▸ Task input
Start of Block

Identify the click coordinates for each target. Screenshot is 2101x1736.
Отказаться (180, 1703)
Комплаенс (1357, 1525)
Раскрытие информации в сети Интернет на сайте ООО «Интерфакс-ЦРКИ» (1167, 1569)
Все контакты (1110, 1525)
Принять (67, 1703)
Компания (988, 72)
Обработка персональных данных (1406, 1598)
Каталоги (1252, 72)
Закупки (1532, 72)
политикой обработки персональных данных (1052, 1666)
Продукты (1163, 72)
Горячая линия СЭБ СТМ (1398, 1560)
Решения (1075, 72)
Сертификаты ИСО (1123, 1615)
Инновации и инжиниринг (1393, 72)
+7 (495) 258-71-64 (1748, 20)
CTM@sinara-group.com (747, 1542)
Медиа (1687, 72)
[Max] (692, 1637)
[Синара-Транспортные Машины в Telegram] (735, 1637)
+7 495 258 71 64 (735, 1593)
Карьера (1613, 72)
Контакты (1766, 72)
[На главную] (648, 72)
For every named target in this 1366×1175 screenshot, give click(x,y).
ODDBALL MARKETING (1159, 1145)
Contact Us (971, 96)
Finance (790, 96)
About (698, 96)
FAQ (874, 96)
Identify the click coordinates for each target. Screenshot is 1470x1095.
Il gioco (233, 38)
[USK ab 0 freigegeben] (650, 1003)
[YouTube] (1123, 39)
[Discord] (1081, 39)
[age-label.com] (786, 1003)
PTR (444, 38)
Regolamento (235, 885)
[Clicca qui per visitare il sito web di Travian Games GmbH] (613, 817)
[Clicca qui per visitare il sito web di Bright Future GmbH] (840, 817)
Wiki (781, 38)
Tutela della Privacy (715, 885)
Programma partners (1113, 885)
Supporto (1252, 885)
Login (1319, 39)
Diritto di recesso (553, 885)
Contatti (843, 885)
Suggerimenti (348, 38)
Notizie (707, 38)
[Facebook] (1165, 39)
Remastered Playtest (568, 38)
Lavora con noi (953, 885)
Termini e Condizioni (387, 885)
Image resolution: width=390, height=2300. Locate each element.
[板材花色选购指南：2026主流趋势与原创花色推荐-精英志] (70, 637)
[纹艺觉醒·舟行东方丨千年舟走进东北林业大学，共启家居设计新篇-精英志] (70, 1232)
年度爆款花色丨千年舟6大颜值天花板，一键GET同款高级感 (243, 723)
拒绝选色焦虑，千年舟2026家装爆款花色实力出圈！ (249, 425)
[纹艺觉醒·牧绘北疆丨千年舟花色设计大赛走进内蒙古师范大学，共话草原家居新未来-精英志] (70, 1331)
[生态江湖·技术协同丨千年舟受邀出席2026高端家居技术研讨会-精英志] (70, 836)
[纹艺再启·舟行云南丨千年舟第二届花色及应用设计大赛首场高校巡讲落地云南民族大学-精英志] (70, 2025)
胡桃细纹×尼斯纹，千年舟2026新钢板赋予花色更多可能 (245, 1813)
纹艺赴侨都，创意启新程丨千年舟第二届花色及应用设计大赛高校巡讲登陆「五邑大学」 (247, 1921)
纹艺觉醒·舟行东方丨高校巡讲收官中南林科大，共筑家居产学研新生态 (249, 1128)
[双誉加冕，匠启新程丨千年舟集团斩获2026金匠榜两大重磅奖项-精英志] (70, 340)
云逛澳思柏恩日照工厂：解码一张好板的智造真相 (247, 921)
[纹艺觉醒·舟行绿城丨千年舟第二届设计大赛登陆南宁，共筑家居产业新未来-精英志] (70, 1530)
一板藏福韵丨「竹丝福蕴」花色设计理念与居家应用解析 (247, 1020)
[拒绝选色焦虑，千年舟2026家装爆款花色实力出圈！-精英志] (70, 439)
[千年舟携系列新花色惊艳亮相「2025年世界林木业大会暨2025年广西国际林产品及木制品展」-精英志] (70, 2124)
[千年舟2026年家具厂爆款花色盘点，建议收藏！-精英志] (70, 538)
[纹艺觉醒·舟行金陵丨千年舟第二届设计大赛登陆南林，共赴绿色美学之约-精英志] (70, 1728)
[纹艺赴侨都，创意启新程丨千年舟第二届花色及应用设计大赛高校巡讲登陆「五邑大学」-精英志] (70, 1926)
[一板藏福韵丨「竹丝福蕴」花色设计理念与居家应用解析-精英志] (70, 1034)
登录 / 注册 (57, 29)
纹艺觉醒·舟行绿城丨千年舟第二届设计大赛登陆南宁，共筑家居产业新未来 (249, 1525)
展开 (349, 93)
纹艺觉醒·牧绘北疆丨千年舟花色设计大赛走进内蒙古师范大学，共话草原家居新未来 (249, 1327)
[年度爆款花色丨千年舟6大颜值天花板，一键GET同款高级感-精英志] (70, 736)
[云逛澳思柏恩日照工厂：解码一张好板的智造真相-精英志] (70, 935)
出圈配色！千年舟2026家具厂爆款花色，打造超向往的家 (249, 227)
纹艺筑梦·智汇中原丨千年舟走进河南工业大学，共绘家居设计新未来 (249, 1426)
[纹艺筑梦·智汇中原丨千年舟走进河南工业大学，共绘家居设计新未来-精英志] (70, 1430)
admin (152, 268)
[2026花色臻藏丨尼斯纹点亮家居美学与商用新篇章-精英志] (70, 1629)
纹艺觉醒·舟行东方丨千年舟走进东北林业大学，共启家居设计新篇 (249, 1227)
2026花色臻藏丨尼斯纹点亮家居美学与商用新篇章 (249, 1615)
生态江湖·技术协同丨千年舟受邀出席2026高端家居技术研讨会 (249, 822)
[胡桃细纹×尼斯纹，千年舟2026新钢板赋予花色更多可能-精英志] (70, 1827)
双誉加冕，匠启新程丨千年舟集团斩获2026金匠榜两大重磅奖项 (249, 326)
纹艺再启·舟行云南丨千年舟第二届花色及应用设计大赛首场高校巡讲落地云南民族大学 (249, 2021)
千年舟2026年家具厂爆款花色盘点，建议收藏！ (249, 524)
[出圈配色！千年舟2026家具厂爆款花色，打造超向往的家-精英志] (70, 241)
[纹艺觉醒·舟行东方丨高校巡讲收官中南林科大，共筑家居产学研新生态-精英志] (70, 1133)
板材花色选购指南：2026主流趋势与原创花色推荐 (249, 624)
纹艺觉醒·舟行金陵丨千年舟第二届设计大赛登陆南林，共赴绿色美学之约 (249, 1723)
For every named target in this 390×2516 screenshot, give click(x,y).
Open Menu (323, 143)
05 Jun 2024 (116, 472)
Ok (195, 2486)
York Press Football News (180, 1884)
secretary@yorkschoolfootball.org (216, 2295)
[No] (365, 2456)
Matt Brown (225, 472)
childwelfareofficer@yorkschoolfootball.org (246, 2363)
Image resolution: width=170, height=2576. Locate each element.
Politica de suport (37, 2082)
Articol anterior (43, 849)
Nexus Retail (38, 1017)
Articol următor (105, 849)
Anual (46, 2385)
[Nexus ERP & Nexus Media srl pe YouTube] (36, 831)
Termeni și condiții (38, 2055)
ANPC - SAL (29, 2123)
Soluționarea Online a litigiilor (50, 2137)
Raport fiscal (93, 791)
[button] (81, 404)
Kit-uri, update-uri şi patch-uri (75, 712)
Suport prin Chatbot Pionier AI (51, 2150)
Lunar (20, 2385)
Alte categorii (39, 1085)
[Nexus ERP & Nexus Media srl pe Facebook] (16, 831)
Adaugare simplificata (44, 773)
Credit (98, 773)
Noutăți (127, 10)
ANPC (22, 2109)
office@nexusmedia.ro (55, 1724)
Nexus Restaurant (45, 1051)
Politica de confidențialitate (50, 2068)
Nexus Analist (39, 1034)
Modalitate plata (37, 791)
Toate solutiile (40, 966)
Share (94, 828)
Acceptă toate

End of Block

▸ Exercise aim
Search the entries for the word "打造超向往的家" and copy every line that has it.

▸ Solution
出圈配色！千年舟2026家具厂爆款花色，打造超向往的家 (249, 227)
[出圈配色！千年舟2026家具厂爆款花色，打造超向往的家-精英志] (70, 241)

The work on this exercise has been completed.